The Art and Science Of Mixing Watercolors

One of the most important aspects in watercolor painting is the sense of color. Some people have the inborn talent of discerning colors. Most of us don’t have that innate gift and have to learn them from scratch. Happily, it is one talent that can be studied and mastered.

In watercolor painting, mixing colors have become an art in itself. A wrong shade here or there can either attract or repel a viewer. Of course, it may take a long time to master such a simple thing as color. Happily again, some people are fast learners.

The basics

In school, we get to know that the basic colors are red, yellow and blue and that the secondary colors are green, orange and purple.

In basic art classes we are also taught that reds, oranges and yellow are named warm colors. Greens, blues and purples are cool colors.

Mixing

One of the first lessons in mixing colors is this — the most intense (and the purest) color come from combining two primary colors that lean toward the same secondary color. On the other hand, the more colors you mix together, the less pure your mixtures will become.

The difficulty in mixing watercolor paints comes from the absence of a “color neutral” tube color for each of the primary colors red, yellow and blue. Some claim they have them but these are colors that are just close and that most of them have a color bias or they lean towards some other color.

Combinations

Mixing colors need not be very complicated if you try to think first on the color you want to produce. If, for instance, you want pure vibrant purple, get it from a red and a blue that is biased towards purple.

A less intense purple can be had from the orange-biased red and a purple-biased ultramarine blue.
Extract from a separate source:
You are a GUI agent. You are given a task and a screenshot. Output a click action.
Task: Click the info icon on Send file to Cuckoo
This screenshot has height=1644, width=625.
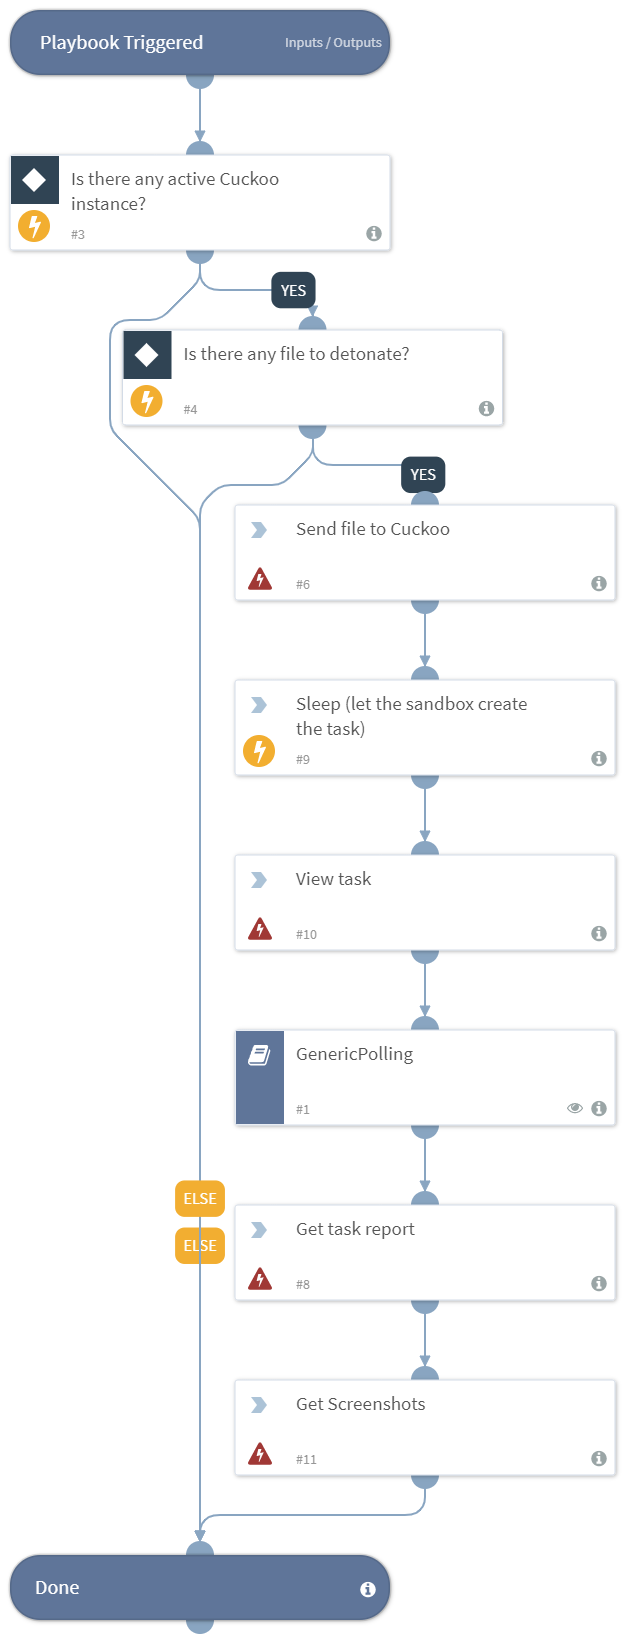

For a dull purple, use the orange-biased red and the green-biased blue.

The same principle, more or less, governs colors that are opposite each other on the color wheel (ex: red and green). When mixed together, these colors will simply neutralize each other, producing only grayish, brownish color.

(One technique: To produce the color you want, use no more than three colors. Begin with the lightest one; add the darker one little by little until you get the shade you want.)

Neutralization

Mixing more than two pigments or mixing two pigments that are biased on two completely different colors will always result in “neutralized” mixtures. (“Neutralized” here means less intense or less pure.)

However, these less intense mixtures can be wonderful colors, too, and you need to know how to mix them to play them off against brighter, purer colors.

The science and the art

Another forgotten fact is that mixing colors is a matter of proportion. How much of each one goes into the mix determines the color shade of that mix. However, never over-mix your pigments.

One last word — your watercolor looks different on paper and on the palette. Choose what suits you fine.